Dataset excerpts:
◇ ◇ ◇

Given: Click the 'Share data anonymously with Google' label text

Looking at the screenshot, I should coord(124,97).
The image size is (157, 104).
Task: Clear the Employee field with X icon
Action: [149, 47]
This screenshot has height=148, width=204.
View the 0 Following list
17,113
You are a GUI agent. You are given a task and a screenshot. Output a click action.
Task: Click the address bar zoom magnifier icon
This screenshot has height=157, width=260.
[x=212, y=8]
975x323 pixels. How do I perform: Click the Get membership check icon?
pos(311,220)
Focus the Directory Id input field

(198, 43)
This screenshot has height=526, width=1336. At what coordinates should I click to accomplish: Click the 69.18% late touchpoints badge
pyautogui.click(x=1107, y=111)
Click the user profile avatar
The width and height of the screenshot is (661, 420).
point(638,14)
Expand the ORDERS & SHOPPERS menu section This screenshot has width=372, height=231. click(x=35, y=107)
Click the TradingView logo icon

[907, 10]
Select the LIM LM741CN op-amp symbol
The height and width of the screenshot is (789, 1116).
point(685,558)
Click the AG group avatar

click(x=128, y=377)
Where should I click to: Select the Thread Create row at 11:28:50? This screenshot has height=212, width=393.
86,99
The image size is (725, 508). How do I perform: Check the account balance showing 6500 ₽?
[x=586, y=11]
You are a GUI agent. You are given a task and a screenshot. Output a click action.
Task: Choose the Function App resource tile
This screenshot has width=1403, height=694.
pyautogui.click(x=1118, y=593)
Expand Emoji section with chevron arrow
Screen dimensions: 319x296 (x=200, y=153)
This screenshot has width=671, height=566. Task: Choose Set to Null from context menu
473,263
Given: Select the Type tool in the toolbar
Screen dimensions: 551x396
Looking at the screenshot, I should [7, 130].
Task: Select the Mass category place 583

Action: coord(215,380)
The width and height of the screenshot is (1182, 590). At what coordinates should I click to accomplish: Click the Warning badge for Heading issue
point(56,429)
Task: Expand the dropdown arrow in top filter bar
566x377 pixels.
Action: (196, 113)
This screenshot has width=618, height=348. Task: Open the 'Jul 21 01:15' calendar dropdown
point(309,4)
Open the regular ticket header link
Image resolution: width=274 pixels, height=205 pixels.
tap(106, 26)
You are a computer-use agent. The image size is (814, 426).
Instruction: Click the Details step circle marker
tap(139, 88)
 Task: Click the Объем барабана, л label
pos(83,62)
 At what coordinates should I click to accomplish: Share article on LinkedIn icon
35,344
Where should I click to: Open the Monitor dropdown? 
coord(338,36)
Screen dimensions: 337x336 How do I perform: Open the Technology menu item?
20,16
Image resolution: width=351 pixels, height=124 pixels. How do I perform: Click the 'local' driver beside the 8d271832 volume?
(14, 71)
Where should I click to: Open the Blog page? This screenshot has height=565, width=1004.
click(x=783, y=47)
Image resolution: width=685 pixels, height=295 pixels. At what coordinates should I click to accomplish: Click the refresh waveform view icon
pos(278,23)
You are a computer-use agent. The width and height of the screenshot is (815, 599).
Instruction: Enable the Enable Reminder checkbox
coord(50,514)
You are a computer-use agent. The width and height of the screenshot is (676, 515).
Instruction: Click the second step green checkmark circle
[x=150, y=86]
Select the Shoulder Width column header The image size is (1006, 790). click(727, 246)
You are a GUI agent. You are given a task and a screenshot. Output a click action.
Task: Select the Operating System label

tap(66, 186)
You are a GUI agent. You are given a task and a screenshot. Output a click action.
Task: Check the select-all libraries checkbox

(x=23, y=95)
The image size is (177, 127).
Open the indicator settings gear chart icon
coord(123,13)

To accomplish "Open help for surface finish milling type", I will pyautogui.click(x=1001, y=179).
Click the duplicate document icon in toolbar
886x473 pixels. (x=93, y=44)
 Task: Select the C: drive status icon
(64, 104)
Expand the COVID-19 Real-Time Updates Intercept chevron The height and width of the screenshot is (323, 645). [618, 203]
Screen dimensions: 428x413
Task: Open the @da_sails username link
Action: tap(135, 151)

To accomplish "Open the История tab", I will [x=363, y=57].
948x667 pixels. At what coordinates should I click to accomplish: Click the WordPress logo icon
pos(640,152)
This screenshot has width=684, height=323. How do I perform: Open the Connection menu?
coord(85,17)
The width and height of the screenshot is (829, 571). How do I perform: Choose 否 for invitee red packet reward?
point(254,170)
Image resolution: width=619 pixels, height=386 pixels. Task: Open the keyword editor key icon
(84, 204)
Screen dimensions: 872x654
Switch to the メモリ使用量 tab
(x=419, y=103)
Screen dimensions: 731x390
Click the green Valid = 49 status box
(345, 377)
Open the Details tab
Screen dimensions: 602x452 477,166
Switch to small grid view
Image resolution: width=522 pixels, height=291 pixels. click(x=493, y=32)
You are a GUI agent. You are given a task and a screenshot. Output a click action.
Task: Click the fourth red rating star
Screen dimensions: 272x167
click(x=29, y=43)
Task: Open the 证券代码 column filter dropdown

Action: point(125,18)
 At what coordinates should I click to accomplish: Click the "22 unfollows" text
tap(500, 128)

◇ ◇ ◇

### What to work on
Pick out the lines above containing the word "will", then copy them.

### Answer below
To accomplish "Open help for surface finish milling type", I will pyautogui.click(x=1001, y=179).
To accomplish "Open the История tab", I will [x=363, y=57].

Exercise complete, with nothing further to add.